The deployed URL layout is preserved: https://<owner>.github.io/<repo>/v/<sha>/ for per-commit snapshots, https://<owner>.github.io/<repo>/ for latest main, https://<owner>.github.io/<repo>/pr/<n>/ for open PR previews. Existing links into your manuscript’s snapshot URLs keep working.

Step 7 — Local test

quarto render

The pre-render hook runs quartobot resolve first, writes references.json. Then pandoc renders the document; citeproc reads both bibliographies. Open index.html (manuscript) or _book/index.html (book) and check that:

  • Every @doi: / @pmid: / @arxiv: cite resolved (no [Unresolved citation: …] markers).
  • Hand-curated cites from references.bib rendered.
  • Figures show up.
  • The version banner is the dev placeholder (gets replaced by CI on push to main).

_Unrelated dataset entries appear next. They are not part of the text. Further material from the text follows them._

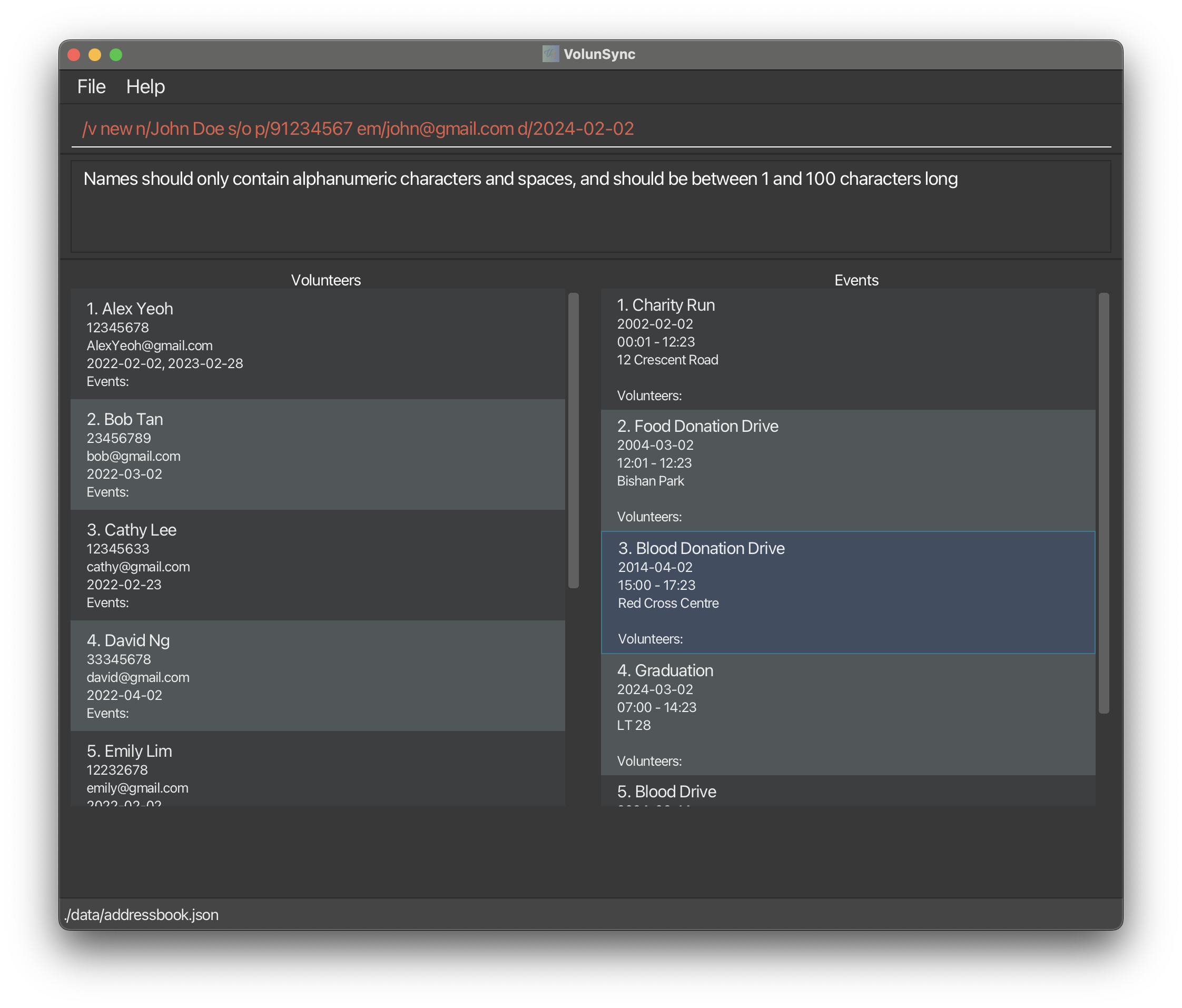
Task: Click inside the command input field
Action: coord(590,129)
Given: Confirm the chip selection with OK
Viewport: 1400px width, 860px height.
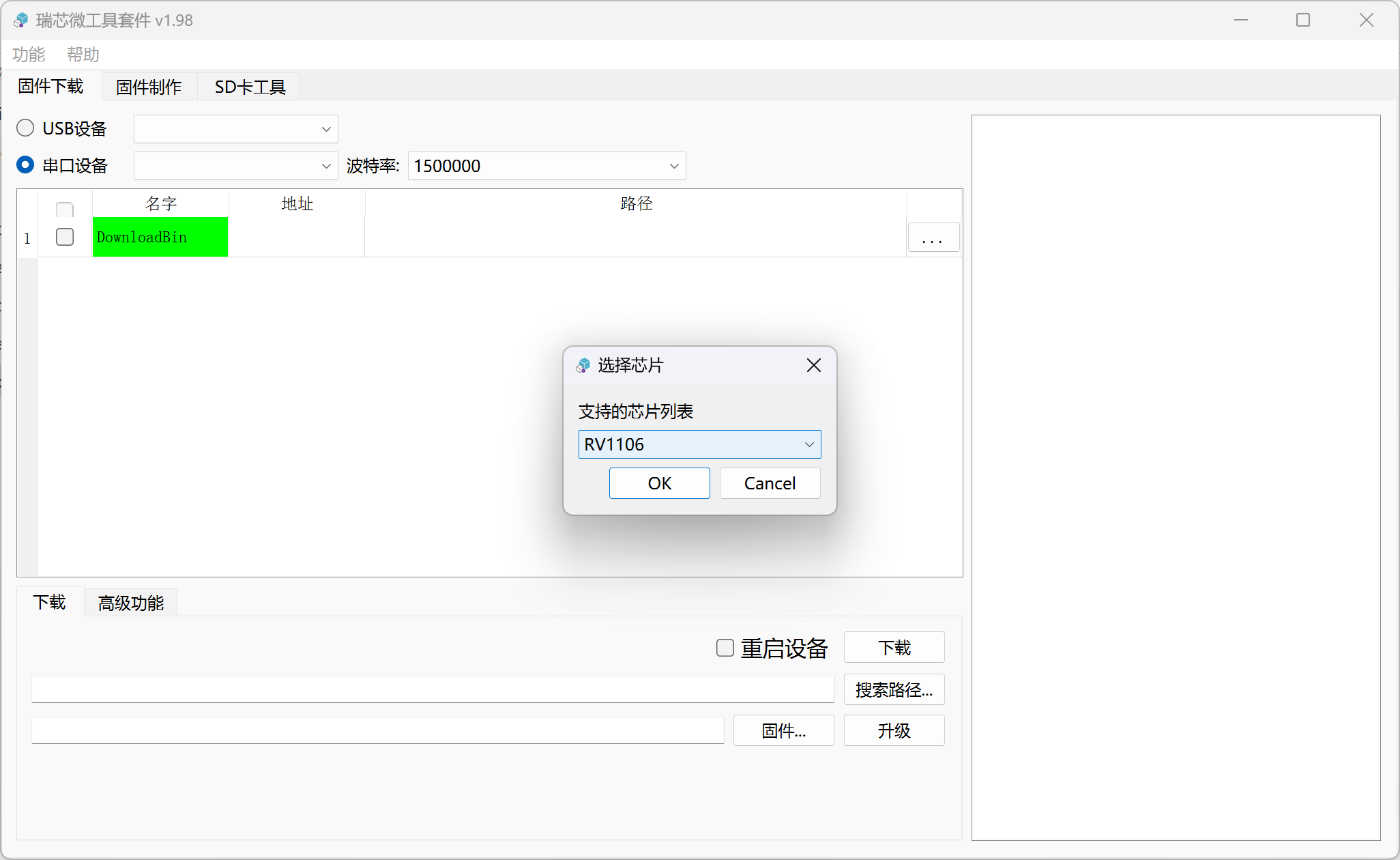Looking at the screenshot, I should (659, 483).
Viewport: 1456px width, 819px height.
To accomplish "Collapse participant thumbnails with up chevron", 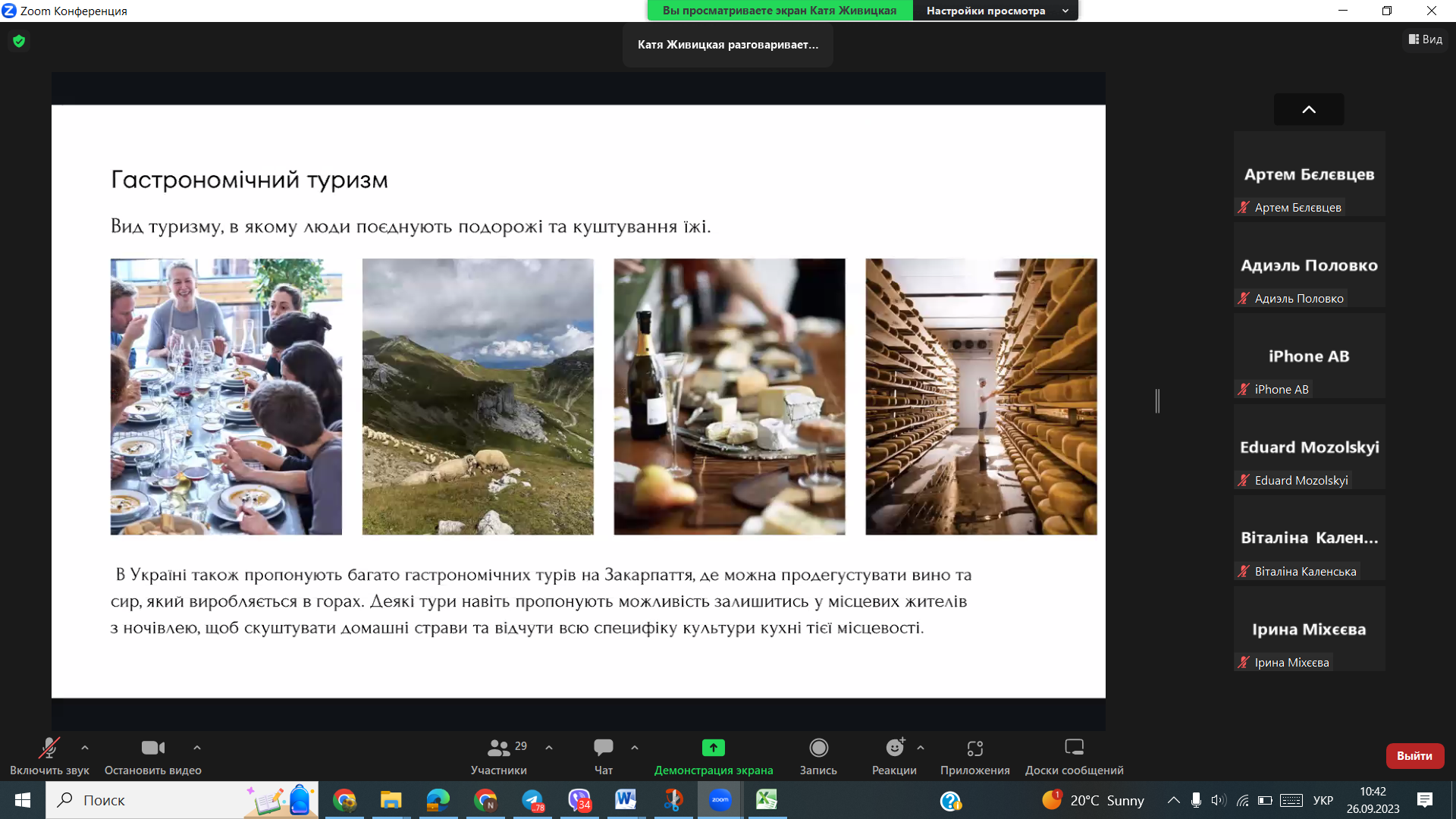I will click(x=1309, y=110).
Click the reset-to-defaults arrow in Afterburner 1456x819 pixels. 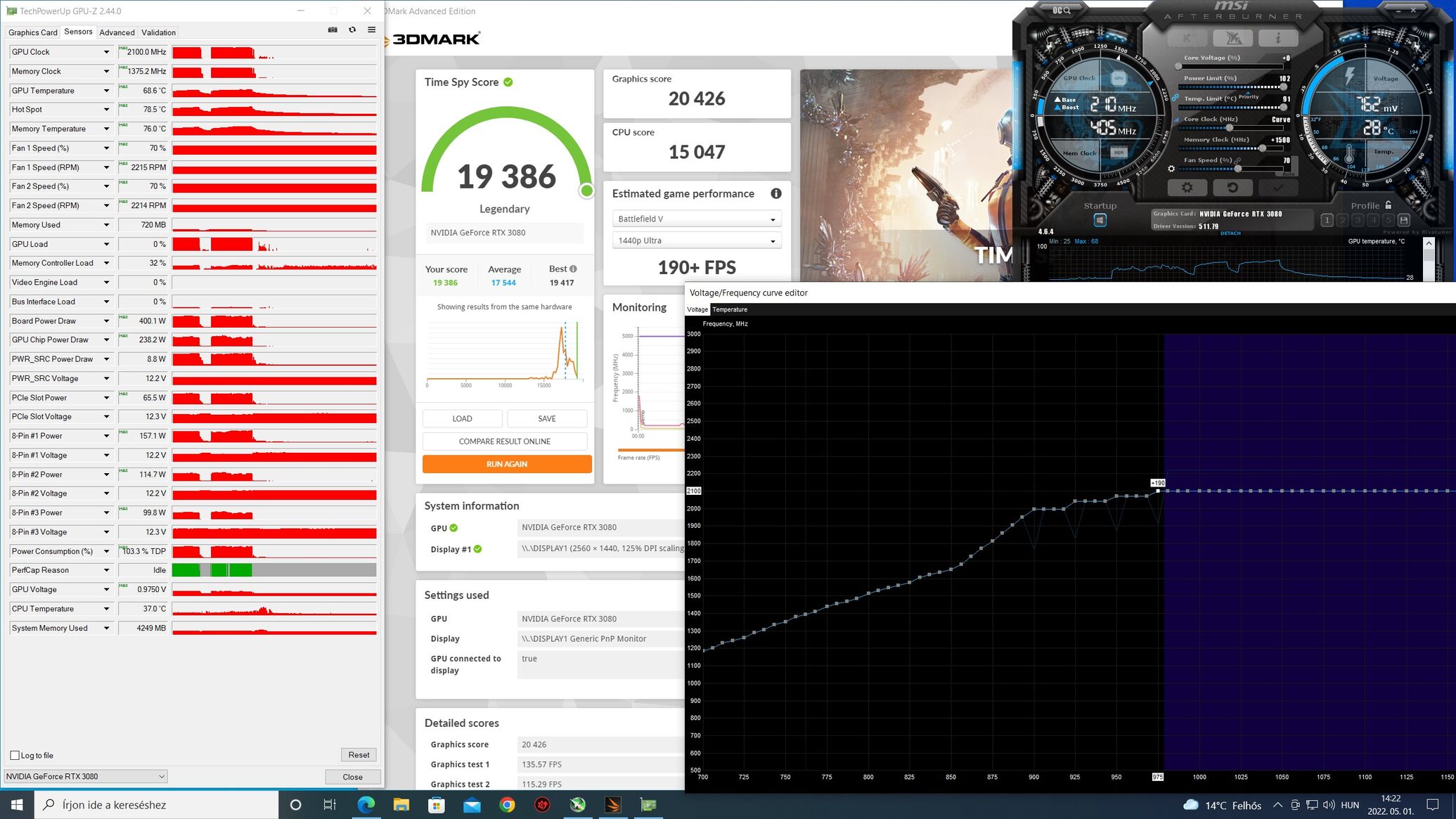[1232, 188]
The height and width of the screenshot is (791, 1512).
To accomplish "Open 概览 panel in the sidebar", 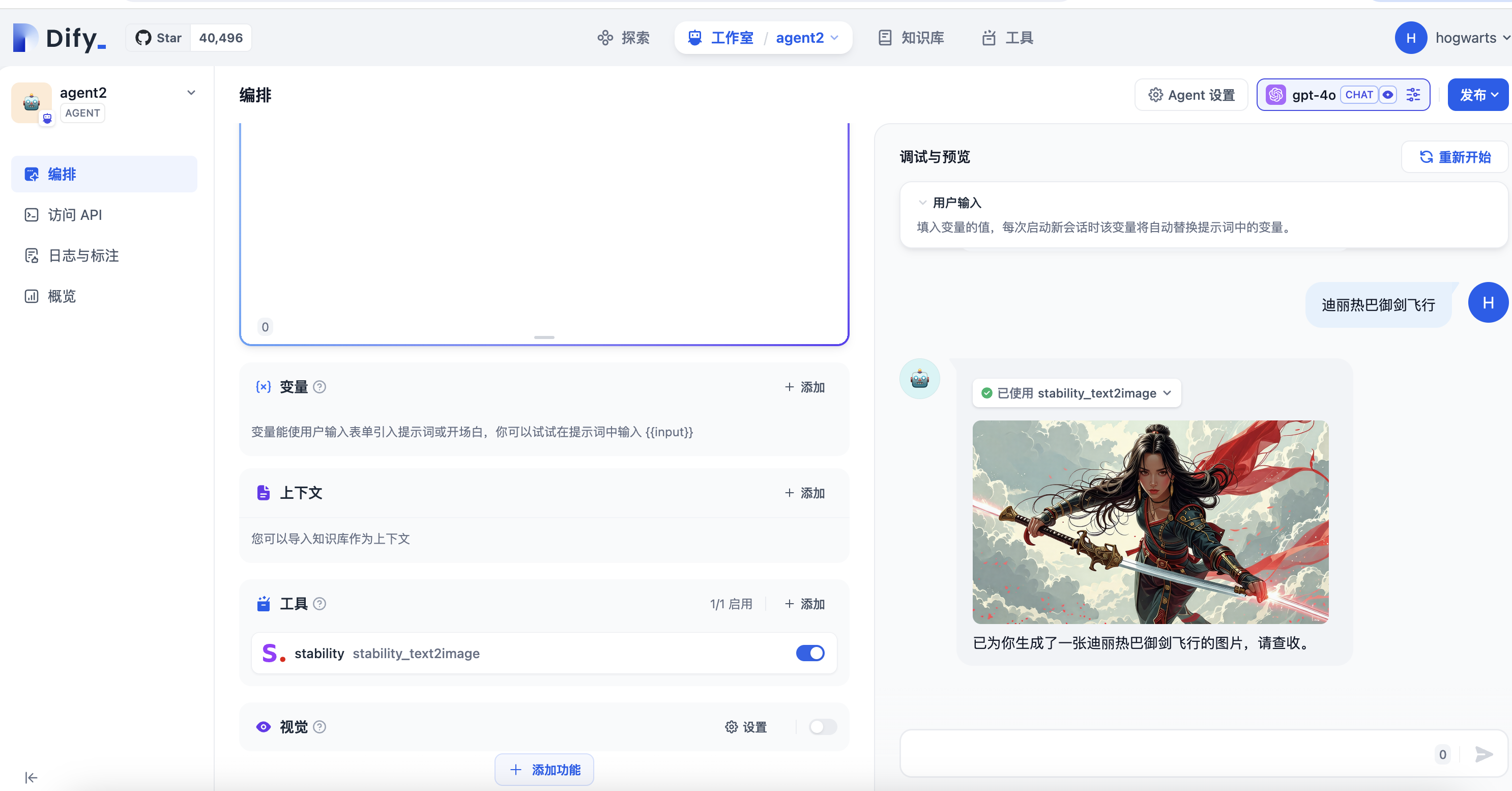I will coord(62,296).
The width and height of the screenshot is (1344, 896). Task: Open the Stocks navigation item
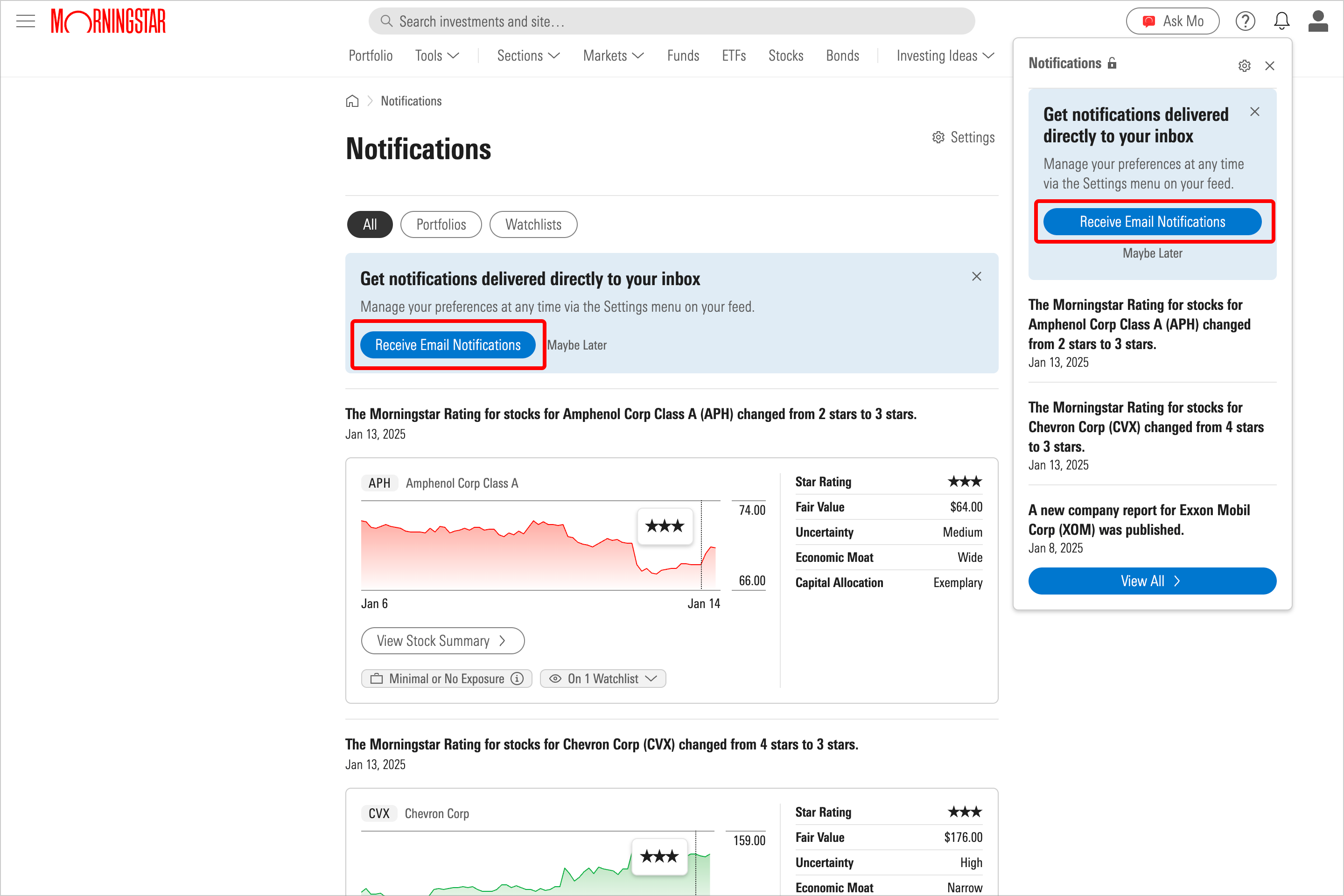point(786,56)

quartobot validate . runs the same checks the CI lint step does:

quartobot validate .

Expect 5 checks; failures usually mean the pre-render line in _quarto.yml is malformed or references.json isn’t in the bibliography: list.

Step 8 — Push

git add .
git commit -m "Migrate to quartobot"
git push

CI takes it from there. On first push to main, enable GitHub Pages in Settings → Pages → Source: GitHub Actions (or “Deploy from a branch → gh-pages” depending on which reusable workflow path you’re on). If the manubot setup was already deploying to gh-pages with the same /v/<sha>/ layout, the deploy slots in without breaking existing snapshot URLs.

What to delete after the dust settles

Once the new pipeline has rendered cleanly on main:

  • content/ directory
  • build/ directory
  • ci/ directory (if manubot-specific)
  • Old manubot workflow files
  • Any webpage/ source-controlled checkout (the gh-pages branch is managed by CI now)

Keep the gh-pages branch intact — it has your historical snapshots at /v/<old-sha>/, and the new pipeline writes new ones alongside.